As other answers have noted, blood contains fairly little glucose (blood sugar), so that makes for weak drinks unless external sugar is added, or the glucose is somehow extracted and distilled separately from the rest of the blood.
However...
If you don't mind taking a dark turn, you could spin this into a world where human diabetics are farmed for high glucose blood.
Diabetics can have much higher glucose levels than humans, and while that is a big problem for anyone suffering from diabetes, it could be an opportunity for vampire wine-makers.

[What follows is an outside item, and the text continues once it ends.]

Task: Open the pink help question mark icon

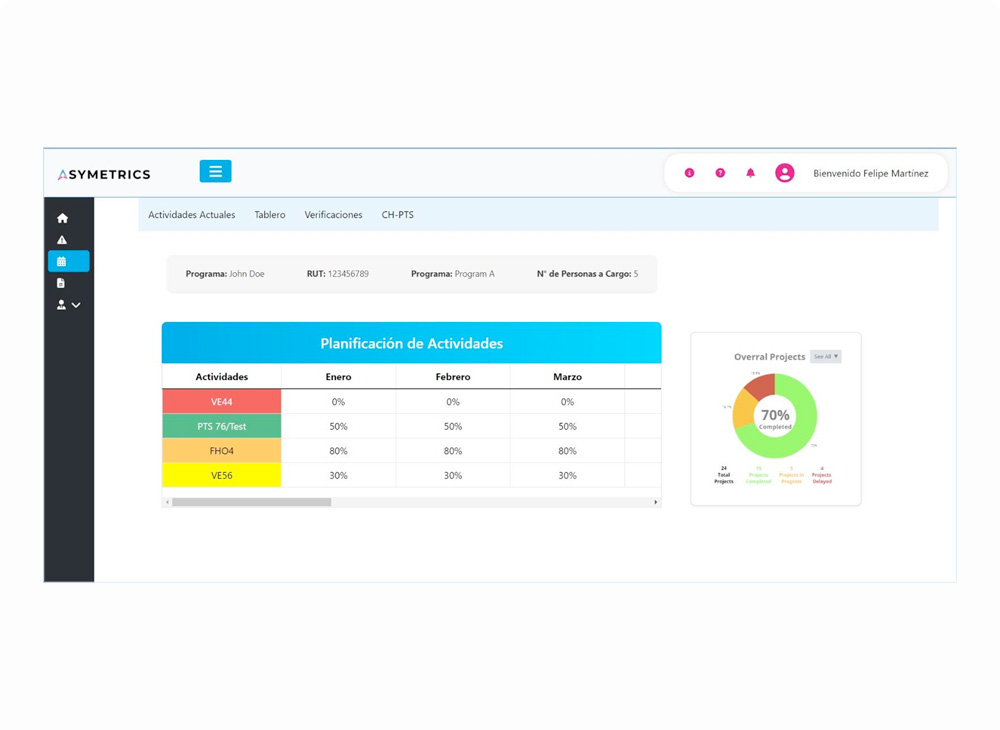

Wile normal blood sugar level would usually be below 7.8 mmol/L 2 hours after a large meal, diabetics can go higher - much higher. In 2001, a diabetic was admitted to a hospital with a glucose level of 147.6 mmol/L (source: Guinness World Records - highest blood sugar level)
So you could have an economy where "harvesters" track down and capture "Gilberts" (makers of vampire wine call diabetics Gilberts, after the movie Gilbert Grape), and them bring them to "wineries" where they are force fed candy (and probably also alcohol) until glucose levels spike to a lethal level, where upon they are murdered by having the sugar-rich blood drained to a fermentation tank.
Even if the blood loss did not kill the victim, the high glucose level would, from organ failure. Some blood farmers probably prefer to keep their grapes "on the vine", meaning that they are kept alive for longer periods of time, with blood drained over a number of sessions - perhaps they are even treated with blood transfusions from non-diabetics (whose blood is less valuable to the vine maker).
Keeping Gilberts "on the vine" is also referred to as "milking"; most blood wine connoisseurs prefers wine from sources that have been "squashed" (all blood drained in a single session), these wines are seen as more pure - where as milking Gilberts is seen as cheating/low quality.